Data extracts>

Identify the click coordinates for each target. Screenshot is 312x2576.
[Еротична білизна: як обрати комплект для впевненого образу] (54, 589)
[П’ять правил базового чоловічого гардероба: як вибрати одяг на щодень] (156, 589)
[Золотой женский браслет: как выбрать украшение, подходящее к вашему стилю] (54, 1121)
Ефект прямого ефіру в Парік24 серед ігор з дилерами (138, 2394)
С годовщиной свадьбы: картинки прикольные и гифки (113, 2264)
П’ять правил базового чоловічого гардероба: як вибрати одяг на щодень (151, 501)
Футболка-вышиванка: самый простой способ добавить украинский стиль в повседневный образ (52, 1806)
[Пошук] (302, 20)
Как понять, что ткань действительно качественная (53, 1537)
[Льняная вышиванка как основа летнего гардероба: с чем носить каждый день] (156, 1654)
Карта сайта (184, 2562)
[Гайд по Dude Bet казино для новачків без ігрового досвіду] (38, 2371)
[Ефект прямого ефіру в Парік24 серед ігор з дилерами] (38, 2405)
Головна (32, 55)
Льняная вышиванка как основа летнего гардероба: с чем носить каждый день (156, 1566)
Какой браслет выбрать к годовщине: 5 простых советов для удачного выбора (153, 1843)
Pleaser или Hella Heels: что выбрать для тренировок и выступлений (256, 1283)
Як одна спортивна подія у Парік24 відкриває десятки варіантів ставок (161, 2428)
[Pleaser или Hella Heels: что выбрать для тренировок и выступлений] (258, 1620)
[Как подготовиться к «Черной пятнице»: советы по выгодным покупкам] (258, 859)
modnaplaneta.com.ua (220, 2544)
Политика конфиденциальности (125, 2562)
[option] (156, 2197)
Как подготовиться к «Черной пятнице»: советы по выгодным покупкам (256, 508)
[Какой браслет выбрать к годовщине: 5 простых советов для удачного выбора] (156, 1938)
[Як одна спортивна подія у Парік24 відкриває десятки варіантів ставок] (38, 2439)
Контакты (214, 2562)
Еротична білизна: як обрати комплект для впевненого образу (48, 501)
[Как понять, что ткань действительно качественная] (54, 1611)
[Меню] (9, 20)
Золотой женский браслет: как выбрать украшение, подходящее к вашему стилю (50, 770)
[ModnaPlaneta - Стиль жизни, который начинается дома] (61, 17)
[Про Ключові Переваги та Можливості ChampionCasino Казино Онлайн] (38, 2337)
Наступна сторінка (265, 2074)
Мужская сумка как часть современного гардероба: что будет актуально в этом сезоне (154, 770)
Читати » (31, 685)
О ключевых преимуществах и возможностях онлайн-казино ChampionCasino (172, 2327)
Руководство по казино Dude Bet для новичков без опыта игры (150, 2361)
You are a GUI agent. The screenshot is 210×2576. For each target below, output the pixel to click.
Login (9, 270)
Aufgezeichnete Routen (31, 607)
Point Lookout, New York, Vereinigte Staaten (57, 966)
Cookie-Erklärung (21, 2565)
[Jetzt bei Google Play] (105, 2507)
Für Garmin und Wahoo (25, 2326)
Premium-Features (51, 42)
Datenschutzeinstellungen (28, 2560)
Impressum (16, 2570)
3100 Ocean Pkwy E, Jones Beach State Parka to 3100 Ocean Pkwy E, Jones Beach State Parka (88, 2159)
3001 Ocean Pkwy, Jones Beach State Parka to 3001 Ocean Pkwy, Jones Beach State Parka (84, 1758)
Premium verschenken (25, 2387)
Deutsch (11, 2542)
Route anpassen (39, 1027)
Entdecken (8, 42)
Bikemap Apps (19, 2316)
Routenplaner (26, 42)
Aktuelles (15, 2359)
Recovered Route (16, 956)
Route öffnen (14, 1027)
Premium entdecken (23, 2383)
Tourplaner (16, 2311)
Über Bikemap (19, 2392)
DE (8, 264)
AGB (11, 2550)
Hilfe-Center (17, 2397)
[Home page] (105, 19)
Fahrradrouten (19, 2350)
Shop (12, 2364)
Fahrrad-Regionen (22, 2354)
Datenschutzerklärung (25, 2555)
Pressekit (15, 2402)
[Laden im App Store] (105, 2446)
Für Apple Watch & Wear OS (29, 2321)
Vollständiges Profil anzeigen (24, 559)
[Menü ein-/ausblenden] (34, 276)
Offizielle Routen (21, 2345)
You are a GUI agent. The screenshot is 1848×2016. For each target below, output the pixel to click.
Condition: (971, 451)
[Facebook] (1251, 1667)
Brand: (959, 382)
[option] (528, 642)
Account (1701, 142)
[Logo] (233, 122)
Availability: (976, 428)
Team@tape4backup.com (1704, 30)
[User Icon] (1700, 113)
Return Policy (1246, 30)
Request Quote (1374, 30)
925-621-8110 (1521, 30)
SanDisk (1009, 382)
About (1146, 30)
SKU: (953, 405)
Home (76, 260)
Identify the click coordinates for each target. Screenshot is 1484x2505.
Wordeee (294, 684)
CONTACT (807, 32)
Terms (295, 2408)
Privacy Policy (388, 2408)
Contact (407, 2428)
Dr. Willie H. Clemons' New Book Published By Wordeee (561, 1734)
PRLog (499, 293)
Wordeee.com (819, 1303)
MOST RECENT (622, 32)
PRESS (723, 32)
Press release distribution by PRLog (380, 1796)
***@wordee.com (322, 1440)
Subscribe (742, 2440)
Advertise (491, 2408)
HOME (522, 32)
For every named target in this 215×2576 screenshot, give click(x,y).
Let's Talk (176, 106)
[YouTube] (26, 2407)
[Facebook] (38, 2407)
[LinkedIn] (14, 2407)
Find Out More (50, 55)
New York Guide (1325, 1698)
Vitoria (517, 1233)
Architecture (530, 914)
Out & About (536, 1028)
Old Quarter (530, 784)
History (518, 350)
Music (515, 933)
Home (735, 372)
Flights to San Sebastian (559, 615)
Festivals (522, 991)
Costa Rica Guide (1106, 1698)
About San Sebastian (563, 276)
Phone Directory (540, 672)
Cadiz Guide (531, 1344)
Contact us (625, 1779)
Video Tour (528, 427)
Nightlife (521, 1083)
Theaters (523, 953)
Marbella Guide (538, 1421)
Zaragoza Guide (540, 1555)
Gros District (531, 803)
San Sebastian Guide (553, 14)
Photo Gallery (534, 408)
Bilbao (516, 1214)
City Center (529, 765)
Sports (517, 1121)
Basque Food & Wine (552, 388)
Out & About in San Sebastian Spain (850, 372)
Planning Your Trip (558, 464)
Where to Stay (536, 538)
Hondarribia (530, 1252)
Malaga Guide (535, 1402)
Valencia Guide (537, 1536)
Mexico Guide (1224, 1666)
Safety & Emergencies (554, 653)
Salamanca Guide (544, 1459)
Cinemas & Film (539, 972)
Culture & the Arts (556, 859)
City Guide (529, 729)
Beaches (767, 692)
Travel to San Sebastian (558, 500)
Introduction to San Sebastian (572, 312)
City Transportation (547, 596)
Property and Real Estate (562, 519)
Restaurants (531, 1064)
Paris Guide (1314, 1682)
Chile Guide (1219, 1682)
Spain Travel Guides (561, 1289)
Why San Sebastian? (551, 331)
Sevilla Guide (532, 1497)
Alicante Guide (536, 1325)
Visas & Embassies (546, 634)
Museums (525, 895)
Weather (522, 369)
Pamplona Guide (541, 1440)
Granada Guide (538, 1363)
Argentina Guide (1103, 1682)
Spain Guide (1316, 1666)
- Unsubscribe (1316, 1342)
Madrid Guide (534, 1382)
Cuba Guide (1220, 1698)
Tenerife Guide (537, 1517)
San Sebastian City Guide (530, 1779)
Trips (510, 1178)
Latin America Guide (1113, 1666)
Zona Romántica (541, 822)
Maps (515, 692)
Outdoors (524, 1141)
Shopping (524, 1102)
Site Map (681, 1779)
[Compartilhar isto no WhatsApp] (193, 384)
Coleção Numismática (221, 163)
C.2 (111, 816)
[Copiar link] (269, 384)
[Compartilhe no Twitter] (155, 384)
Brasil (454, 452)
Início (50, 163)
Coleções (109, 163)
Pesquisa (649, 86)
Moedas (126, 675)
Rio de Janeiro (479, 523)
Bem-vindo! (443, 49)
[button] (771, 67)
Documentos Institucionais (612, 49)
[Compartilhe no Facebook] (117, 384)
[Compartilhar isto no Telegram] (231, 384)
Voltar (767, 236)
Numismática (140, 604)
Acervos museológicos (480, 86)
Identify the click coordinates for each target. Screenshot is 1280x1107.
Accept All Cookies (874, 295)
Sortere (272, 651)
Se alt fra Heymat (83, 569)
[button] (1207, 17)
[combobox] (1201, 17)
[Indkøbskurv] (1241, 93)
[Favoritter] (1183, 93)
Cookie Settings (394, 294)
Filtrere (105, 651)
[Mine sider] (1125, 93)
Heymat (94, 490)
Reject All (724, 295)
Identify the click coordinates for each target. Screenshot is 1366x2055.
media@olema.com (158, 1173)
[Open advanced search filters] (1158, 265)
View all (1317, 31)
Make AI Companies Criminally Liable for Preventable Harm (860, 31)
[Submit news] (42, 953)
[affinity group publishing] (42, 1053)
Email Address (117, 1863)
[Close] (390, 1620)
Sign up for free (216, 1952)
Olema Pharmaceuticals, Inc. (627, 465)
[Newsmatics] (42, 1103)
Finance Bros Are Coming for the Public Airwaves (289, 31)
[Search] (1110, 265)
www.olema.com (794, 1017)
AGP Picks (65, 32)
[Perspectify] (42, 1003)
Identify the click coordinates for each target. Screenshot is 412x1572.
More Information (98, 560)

Task details> Scan the material above for lines holding the string "действительно" and copy those lines.

Answer area>
Как понять, что ткань действительно качественная (53, 1537)
[Как понять, что ткань действительно качественная] (54, 1611)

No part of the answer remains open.